It is built reusing existing components such as async task groups and sworker, but indeed it could change quite a bit how everything was handled so far for UDP. Still the config execution is down with dedicated processes created for the async task group, the modules should not be impacted.
On 4 May 2024, at 20:19, Daniel-Constantin Mierla via sr-dev <sr-dev@lists.kamailio.org> wrote:
core: new udp receiver mode - one multi-threaded process
- activated with udp_receiver_mode=1
- one process is created that starts one receiver thread per UDP socket
- SIP messages are pushed to "udp" async tasks group
- sending is still done by any of processes
Wow. That sounds like a huge improvement.
Adding to wiki will follow, the whole affair is still kind of work in progress, because I plan to add support for mixing old style pool-of-processes per socket with the new style of multi-threaded receiver for a group of processes.Thanks for documenting this in the commit.
Can you elaborate a bit more on what you think are the main advantages of this compared with the current behaviour with many processes handling incoming UDP? Any special situation where the new multithreaded architecture is better?

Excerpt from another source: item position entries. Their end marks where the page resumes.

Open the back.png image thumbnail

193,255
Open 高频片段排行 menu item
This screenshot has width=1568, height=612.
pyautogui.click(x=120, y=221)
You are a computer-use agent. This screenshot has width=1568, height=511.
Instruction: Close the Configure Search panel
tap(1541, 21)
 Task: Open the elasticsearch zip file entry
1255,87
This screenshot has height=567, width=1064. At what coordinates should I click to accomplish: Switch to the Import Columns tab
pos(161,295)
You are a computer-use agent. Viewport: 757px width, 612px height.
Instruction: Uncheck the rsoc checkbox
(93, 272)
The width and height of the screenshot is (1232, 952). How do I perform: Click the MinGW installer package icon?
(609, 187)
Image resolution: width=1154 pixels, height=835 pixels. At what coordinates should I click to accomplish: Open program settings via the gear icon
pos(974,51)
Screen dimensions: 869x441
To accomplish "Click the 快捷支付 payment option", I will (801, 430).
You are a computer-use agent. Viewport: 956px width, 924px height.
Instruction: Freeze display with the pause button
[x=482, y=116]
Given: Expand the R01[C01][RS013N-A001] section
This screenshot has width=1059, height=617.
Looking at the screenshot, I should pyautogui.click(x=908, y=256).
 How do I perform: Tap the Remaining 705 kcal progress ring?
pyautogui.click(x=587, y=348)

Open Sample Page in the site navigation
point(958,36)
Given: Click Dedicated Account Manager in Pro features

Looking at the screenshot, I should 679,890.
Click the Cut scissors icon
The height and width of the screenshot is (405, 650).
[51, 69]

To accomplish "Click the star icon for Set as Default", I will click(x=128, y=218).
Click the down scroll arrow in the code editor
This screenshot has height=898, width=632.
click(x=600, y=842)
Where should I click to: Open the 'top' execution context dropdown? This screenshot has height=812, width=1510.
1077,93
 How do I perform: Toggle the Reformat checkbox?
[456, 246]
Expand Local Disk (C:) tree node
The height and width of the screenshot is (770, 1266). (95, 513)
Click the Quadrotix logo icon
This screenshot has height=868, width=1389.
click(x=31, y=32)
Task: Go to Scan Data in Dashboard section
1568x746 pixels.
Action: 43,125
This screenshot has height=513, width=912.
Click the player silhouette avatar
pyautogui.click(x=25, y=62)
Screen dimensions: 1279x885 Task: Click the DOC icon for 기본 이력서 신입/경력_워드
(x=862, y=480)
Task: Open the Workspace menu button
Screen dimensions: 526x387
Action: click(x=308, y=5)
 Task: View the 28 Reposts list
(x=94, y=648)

There are situations when Kamailio has to be configured to listen
on many IPs or ports and on many of them the volume of traffic is
rather low. There is the option to sent the number of workers per
socket, but even having a single process per socket can become a
hassle (e.g., too many database connections), say when you have to
listen on 10s/100s of UDP sockets.
TCP/TLS has a single pool of processes, so it is not impacted by number of sockets as it was UDP, but a similar multi-threaded approach could be considered as a configurable option as well.